Know your shrimp

Seafood is one of the most important ingredients to know. Seafood that is raised in a non-sustainable manner can contain unhealthy substances and can have very negative impact on the environment. It is also one of the most difficult to know because about one third of seafood served in restaurants is mislabeled – you aren’t eating what you think you are eating. Recently a restaurant in San Jose, CA was fined $120,000 for serving tilapia that was being sold as Petrale sole over at least three years.

Shrimp is particularly important because it is so widely eaten. Americans consume four pounds of shrimp annually, and consumption is growing fast.

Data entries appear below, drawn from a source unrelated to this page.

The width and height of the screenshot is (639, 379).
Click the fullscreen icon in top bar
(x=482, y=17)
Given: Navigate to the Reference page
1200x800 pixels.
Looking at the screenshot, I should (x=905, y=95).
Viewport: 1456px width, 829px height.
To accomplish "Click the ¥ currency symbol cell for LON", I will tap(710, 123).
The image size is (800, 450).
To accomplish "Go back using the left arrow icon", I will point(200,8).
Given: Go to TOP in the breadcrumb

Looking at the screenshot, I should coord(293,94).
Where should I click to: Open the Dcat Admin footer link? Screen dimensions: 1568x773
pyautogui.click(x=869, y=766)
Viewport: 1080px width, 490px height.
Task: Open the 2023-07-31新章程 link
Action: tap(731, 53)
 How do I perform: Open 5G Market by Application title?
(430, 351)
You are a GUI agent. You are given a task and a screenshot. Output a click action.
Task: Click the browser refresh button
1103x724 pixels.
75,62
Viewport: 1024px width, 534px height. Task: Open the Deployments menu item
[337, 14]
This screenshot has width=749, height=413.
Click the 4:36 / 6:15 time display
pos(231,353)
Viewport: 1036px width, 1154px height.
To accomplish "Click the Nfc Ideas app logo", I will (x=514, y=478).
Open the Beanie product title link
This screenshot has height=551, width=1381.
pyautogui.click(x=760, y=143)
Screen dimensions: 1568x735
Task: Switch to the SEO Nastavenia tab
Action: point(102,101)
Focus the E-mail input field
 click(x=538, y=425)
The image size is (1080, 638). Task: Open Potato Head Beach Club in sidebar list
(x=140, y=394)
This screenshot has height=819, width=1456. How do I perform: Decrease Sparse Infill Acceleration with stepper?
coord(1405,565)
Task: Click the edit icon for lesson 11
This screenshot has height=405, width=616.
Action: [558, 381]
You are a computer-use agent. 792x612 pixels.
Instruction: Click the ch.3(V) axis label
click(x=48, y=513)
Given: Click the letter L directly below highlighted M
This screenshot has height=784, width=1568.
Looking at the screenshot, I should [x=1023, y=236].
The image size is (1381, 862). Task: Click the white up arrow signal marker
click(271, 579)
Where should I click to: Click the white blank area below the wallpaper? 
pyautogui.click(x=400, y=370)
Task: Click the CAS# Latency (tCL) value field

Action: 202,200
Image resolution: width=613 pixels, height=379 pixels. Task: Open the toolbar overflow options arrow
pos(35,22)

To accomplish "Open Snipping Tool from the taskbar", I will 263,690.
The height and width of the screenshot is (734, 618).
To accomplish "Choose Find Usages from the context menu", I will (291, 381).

Most shrimp consumed in the US is eaten in restaurants, so you are taking the restaurants word when you order a shrimp dish off the menu. 90% of the shrimp served in the US is farm raised, typically imported from Southeast Asia. These shrimps can be injected with gel to add weight and inflate their size. Tests often reveal the presence of antibiotics, used because they are raised in overpopulated farming pens. Not only is this unhealthy for you, but the farming practices wreak havoc on the environment and are simply not sustainable.

The Gulf of Mexico is a major source of shrimp caught in the US. Wild shrimp are the best choice, because they have a natural diet which not only creates better flavor, but is more healthful. Wild shrimp will likely be smaller than farm raised, but they pack much more flavor. Some commercial fishers use TED (turtle excluder device) equipped trawling nets to ensure sea turtles are not inadvertently caught.